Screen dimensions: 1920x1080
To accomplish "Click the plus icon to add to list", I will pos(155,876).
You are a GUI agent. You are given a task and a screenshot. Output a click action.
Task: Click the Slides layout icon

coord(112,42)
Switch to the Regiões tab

§

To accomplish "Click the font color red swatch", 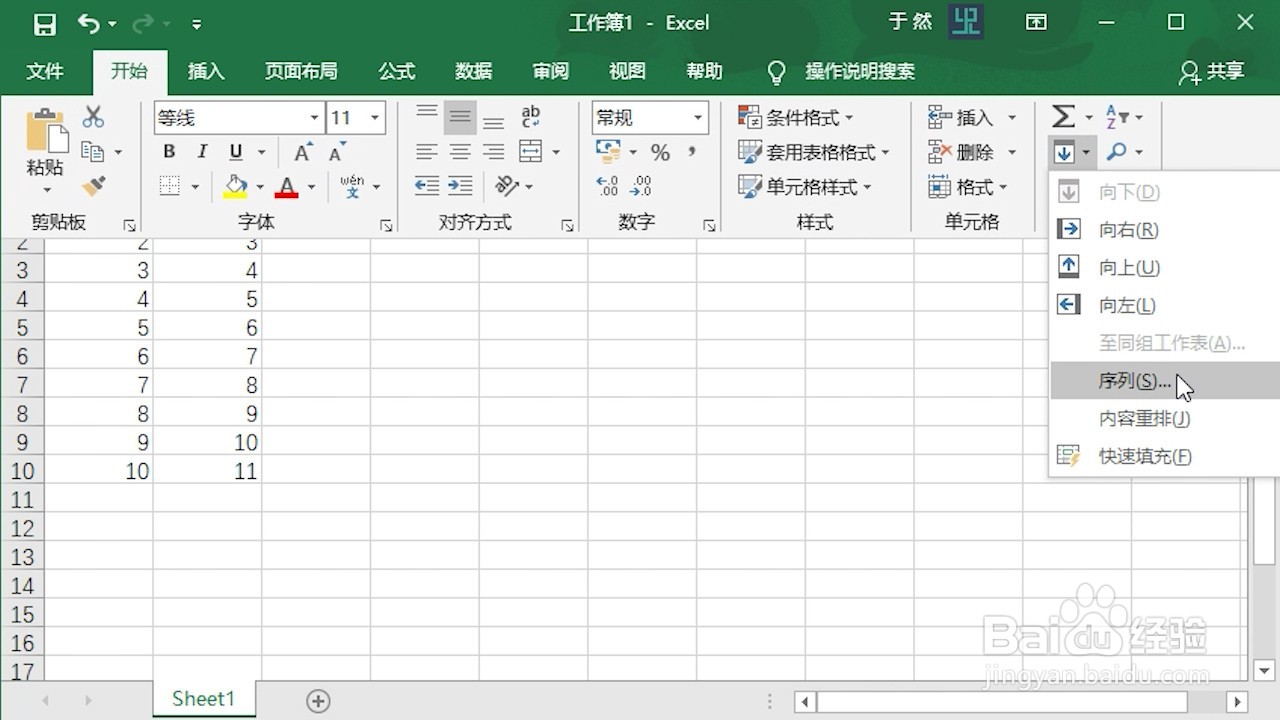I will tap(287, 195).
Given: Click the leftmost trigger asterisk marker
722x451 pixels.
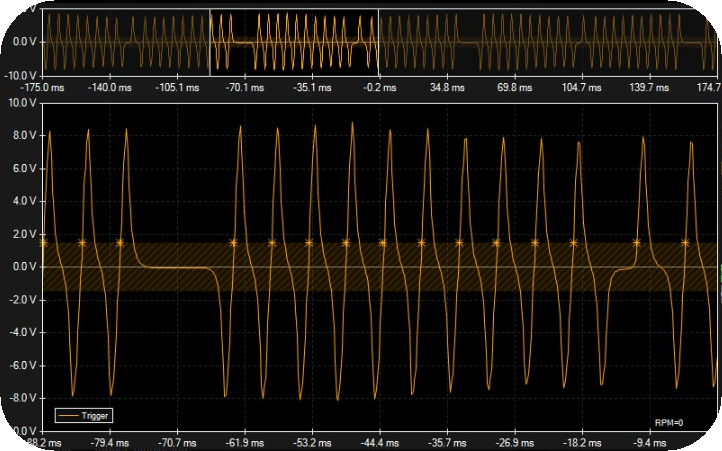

§

Within the listing above, extract exactly the lines from the line with "Screen dimensions: 1920x1080" to the line with "Switch to the Regiões tab", the two named lines included, and no others.

Screen dimensions: 1920x1080
To accomplish "Click the plus icon to add to list", I will pos(155,876).
You are a GUI agent. You are given a task and a screenshot. Output a click action.
Task: Click the Slides layout icon

coord(112,42)
Switch to the Regiões tab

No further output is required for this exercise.